Copy the entries from the line with "Where should I click to: Select" up to and including the line with "Action: point(869,524)", requests included. Multiply each coordinate in the answers by 0.35 and round to whole numbers, with halves going up, and leave the pictures out.

━━ RECORDS FOR THIS EXERCISE ━━

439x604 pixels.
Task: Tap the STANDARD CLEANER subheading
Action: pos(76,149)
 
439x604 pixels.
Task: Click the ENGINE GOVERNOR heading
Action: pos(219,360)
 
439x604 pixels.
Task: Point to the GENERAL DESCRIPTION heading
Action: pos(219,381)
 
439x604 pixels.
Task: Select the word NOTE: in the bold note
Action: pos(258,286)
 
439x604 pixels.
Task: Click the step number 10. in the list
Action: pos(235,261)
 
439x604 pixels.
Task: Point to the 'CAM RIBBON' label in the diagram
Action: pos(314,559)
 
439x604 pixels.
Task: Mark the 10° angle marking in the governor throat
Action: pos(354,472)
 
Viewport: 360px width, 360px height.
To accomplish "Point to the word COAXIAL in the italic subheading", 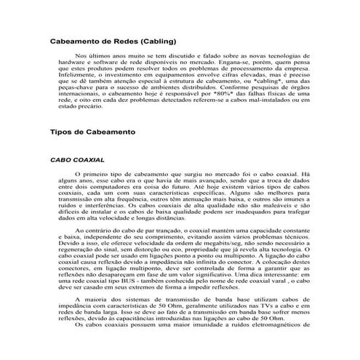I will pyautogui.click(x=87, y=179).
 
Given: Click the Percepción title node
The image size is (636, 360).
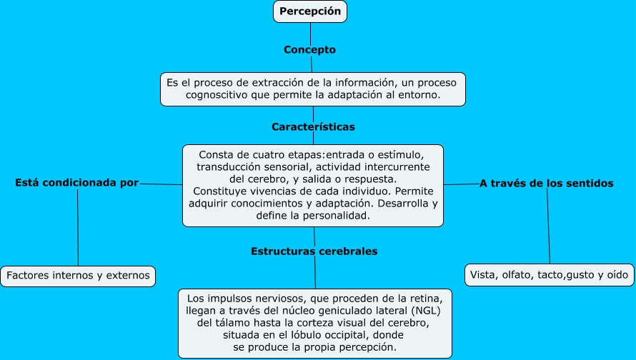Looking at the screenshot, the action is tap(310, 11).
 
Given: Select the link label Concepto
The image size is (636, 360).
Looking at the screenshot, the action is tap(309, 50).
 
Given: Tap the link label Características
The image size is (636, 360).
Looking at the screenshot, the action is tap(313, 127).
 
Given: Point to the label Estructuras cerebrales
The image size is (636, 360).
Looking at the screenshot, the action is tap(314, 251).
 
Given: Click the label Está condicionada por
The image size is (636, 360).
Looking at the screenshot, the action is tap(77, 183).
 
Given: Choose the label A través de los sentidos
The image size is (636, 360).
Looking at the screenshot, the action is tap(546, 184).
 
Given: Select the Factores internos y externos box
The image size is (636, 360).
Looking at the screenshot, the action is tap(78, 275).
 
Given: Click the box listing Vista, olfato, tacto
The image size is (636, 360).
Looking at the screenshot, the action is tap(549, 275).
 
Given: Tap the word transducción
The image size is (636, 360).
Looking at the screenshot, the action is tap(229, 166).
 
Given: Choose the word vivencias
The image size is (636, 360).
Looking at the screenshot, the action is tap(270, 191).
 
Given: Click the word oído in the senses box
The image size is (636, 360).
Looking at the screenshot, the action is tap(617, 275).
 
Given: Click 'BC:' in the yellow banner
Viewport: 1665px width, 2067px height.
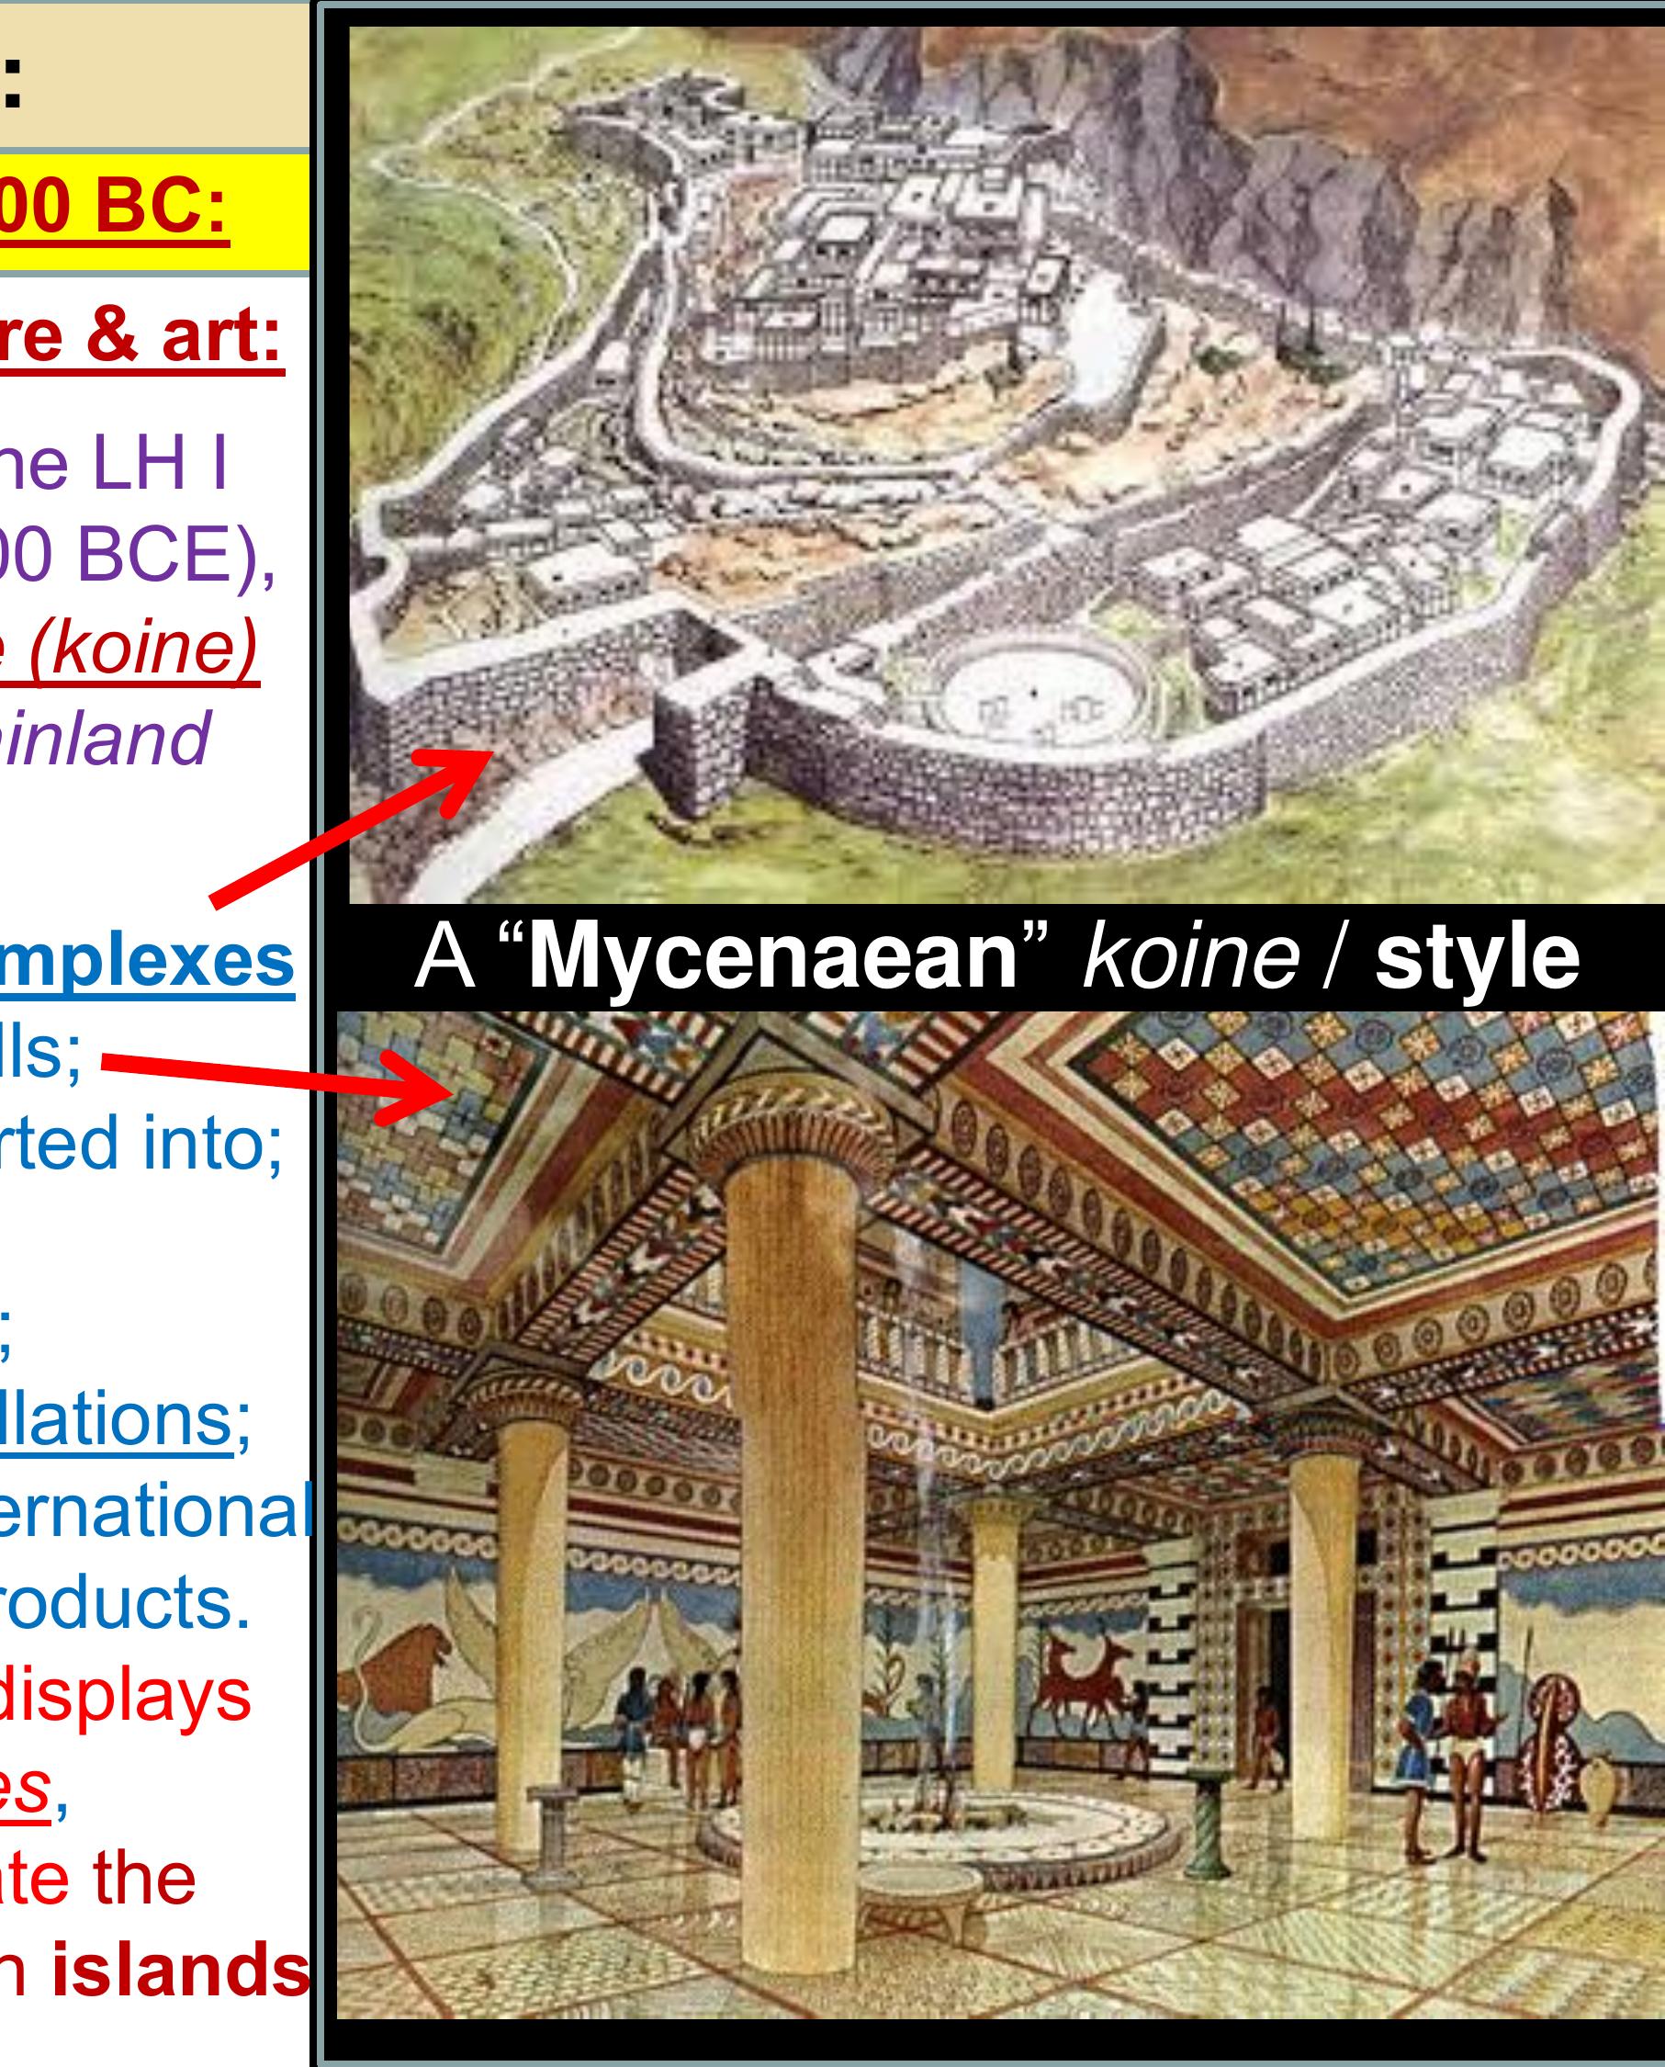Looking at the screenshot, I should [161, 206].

━━━
━━ RECORDS FOR THIS EXERCISE ━━

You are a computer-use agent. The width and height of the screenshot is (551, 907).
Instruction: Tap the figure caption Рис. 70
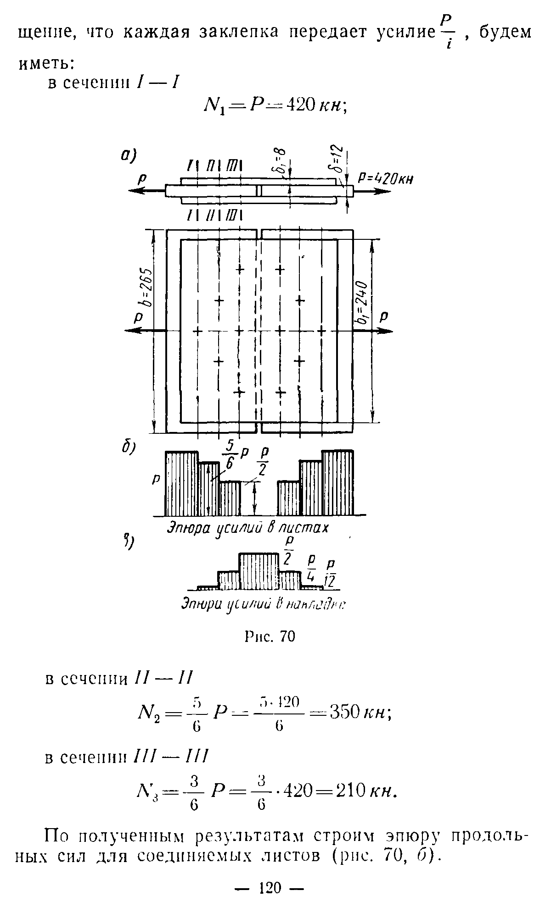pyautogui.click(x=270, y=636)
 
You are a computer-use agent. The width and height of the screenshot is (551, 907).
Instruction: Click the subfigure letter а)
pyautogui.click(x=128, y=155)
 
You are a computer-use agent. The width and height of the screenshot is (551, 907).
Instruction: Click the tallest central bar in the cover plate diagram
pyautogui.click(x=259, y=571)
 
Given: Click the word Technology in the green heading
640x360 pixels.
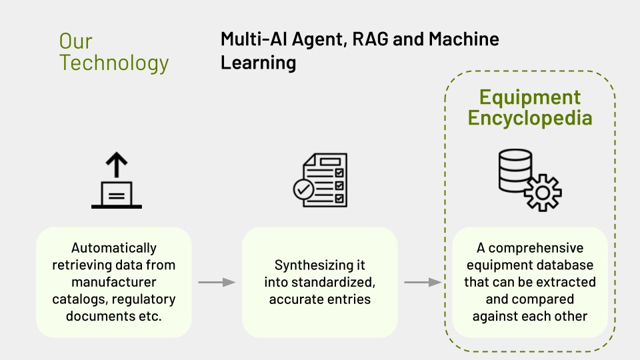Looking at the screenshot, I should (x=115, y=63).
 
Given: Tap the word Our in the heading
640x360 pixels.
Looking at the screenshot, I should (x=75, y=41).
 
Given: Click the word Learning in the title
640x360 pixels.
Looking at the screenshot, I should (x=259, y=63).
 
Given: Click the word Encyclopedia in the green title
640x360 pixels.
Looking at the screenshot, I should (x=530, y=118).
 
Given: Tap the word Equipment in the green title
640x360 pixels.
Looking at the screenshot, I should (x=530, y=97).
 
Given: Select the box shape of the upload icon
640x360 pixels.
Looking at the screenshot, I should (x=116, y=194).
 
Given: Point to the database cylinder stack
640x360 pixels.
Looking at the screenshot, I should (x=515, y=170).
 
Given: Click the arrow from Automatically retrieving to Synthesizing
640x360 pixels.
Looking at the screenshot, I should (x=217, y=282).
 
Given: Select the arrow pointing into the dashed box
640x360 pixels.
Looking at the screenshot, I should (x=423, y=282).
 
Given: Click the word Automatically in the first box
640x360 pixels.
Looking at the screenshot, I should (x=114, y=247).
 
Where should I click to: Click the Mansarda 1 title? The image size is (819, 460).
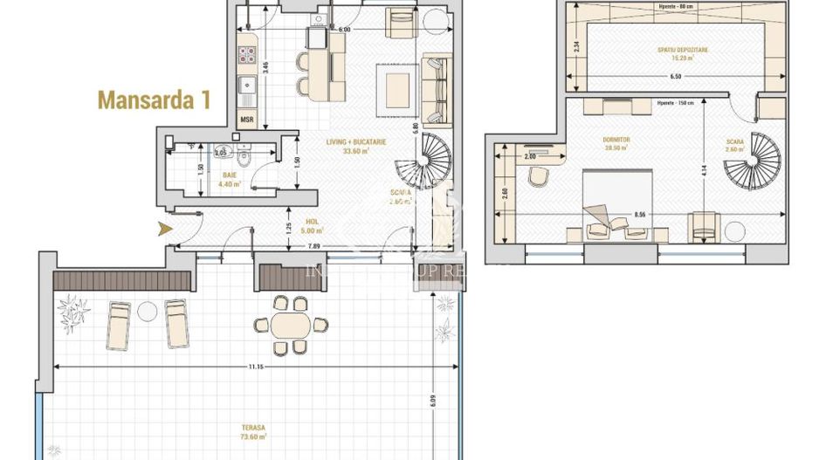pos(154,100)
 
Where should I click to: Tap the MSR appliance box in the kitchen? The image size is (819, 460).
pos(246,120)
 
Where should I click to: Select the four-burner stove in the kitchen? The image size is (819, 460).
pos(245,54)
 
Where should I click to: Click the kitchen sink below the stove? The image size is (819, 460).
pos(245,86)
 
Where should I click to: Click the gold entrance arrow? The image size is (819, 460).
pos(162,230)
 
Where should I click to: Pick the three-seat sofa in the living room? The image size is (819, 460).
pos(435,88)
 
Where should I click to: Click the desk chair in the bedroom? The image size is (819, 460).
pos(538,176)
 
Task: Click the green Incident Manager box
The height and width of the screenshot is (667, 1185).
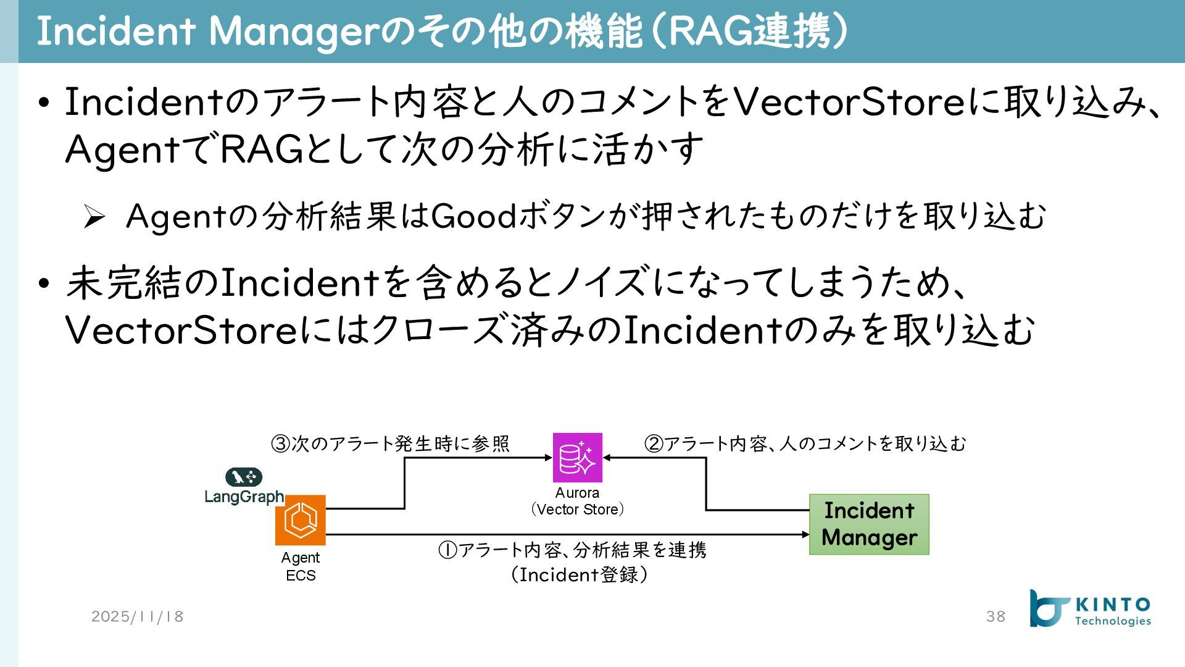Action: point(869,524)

━━━

ANSWER TO THIS PROBLEM:
Where should I click to: Select the four-burner stove in the kitchen? The image size is (819, 460).
pos(86,19)
 
Where should I click to: Click the kitchen sink below the stove? The image size is (819, 460).
pos(86,30)
 
Where should I click to: Click the gold entrance arrow? The image size is (819, 460).
pos(57,81)
 
Where should I click to: Pick the three-seat sofa in the living room? The image size is (819, 460).
pos(152,31)
 
Where should I click to: Click the desk chair in the bedroom? The image size is (819, 460).
pos(188,62)
 
Task: Click the green Incident Manager box
The height and width of the screenshot is (667, 1185).
Action: point(304,183)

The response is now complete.